Я просматриваю рапорты и полицейские отчеты о вандализме в машине профессора Хершмана в прошлом году. Черт возьми, разбить лобовое окно это одно, но помочиться на руль?
Я покачал головой и бросил толстую папку на стол. Да, с этим нужно разобраться. Немедленно.
Я замечаю что-то краем глаза и смотрю в большое панорамное окно позади моего стола. Трое студентов летнего семестра — два парня и девушка. Звонок уже прозвенел, но они свернули за спортзал, нервно оглядываясь по сторонам.
На моем подбородке запульсировал мускул.
Моя кровь взревела.
Потому что увидел там моего проблемного студента.
И то, что он уводит двух других, бог знает зачем, за угол спортивного зала, сулит огромные неприятности. Демонстрирует полное пренебрежение к правилам, к моему авторитету. Потому что эти чертовы студенты думали, что раз им исполнилось восемнадцать, и они «технически» окончили школу, и, вероятно, благодаря деньгам и привилегиям, им не нужно подчинятся моим правилам.
Я вскочил, напрягшись всем телом, в моих венах вскипела кровь.
Да, вот он идет мой проблемный студент — нагло виляя бедрами, дефилирует мимо моего проклятого кабинета, прекрасно зная, что я всё вижу. Вопиюще нарушая правила с проклятой ухмылкой на лице.
...И я бы сказал, её форменная юбка обнажает слишком много гребаных бедер.
Словно. Маленькая. Гребаная. Соблазнительница.
Извините, вы думали, что я говорю об одном из парней, верно? Нет. Не верно. Видите ли, мой проблемный студент — девушка. В ней пять футов три дюйма и сто пять фунтов невинных, манящих, соблазнительных, непристойных, неотразимых проблем. Гребаных проблем с большой буквы.

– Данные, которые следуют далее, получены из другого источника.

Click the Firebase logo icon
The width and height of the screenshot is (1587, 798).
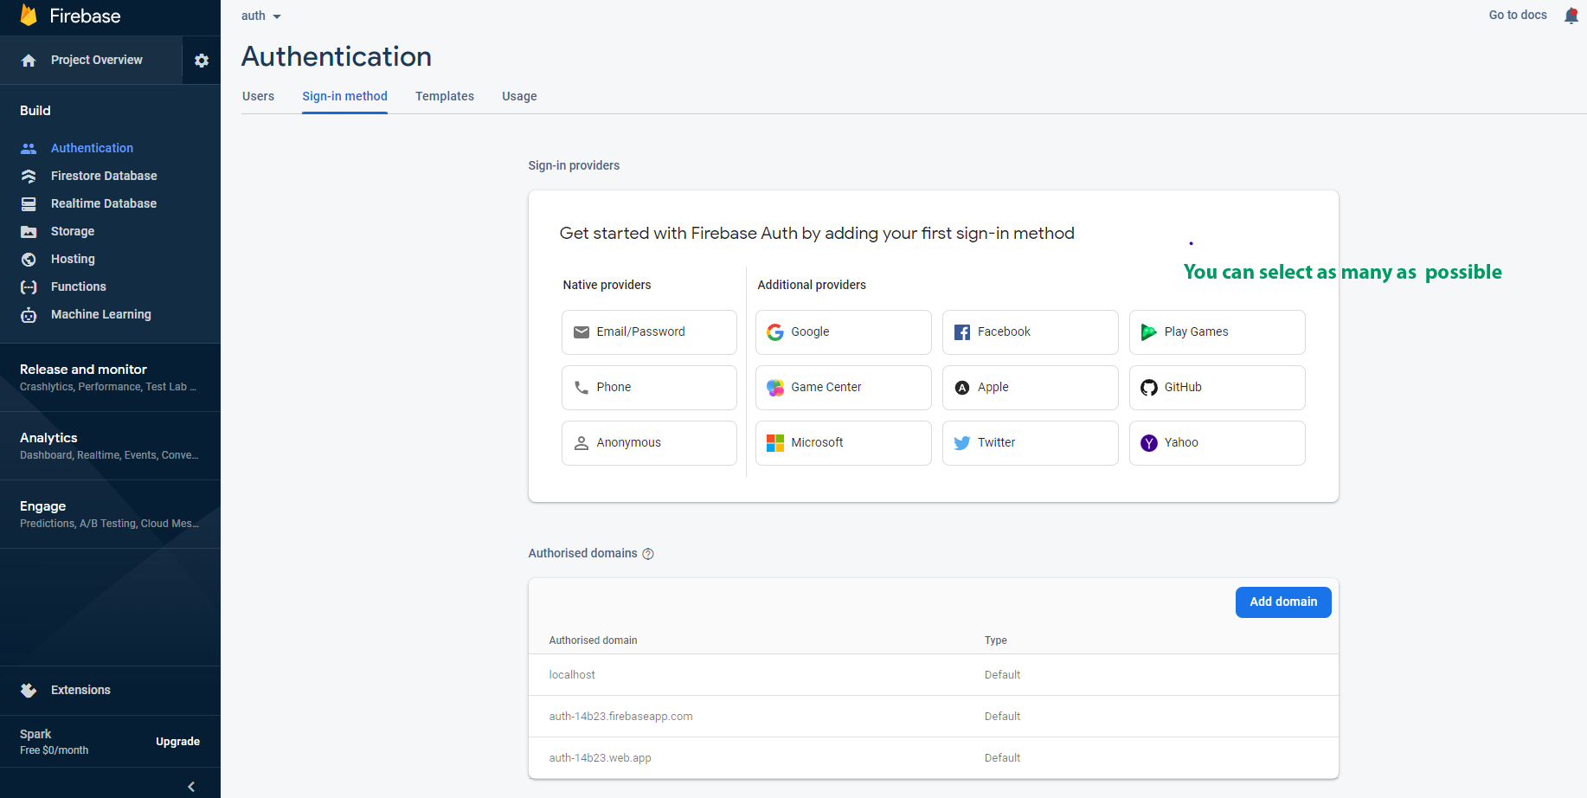click(x=29, y=16)
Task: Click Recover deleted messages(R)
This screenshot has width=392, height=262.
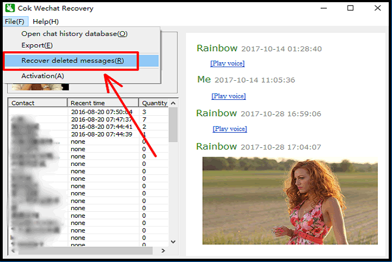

Эта заноза в первый же мой рабочий день с двумя верхними расстегнутыми на блузе пуговками и юбкой, подтянутой вверх на три дюйма, оказалась в моем кабинете за то, что послала мисс Бернар, своего профессора по французскому языку.
По крайней мере, она сделала это по-французски.
Но вот она сидит в моем чертовом офисе, ожидая, что я прекрасно рассмотрю каждый дюйм её молодого соблазнительного тела. Гольфы до колен, светлые волосы заплетены в косички, мягкие пухлые губки обхватывают гребаную ручку. Она скользнула большими зелеными глазами от моих ботинок вверх по ногам, животу и груди, к «свирепому» лицу — это выражение лица я использовал, когда подчиненные морские пехотинцы дерзили мне.
И она улыбнулась. Эти манящие, слишком совершенные, слишком пухлые, слишком соблазнительные, слишком чувственные губки изогнулись в сладострастной усмешке.
...И с тех пор я попался на крючок.
Снедаемый страстью. Одержимый. Зависимый. Один проклятый взгляд, и ей удалось вытащить на поверхность каждое мое гребаное желание альфа-пещерного мужчины. Она пробудила во мне необузданную мужскую потребность — заявить на нее права, развратить, сделать своей. Она пробудила во мне развратного извращенца — ту часть меня, которой хотелось, сжав эти косички в кулаках, притянуть её мягкие маленькие губки к моему пульсирующему члену. Ту часть меня, которой хотелось раздвинуть эти длинные гибкие ножки и, обхватив её за дерзкую идеальную попку, вонзаться каждым дюймом члена в её тугое сладкое лоно, удостоверяясь, что она потеряна для других мужчин.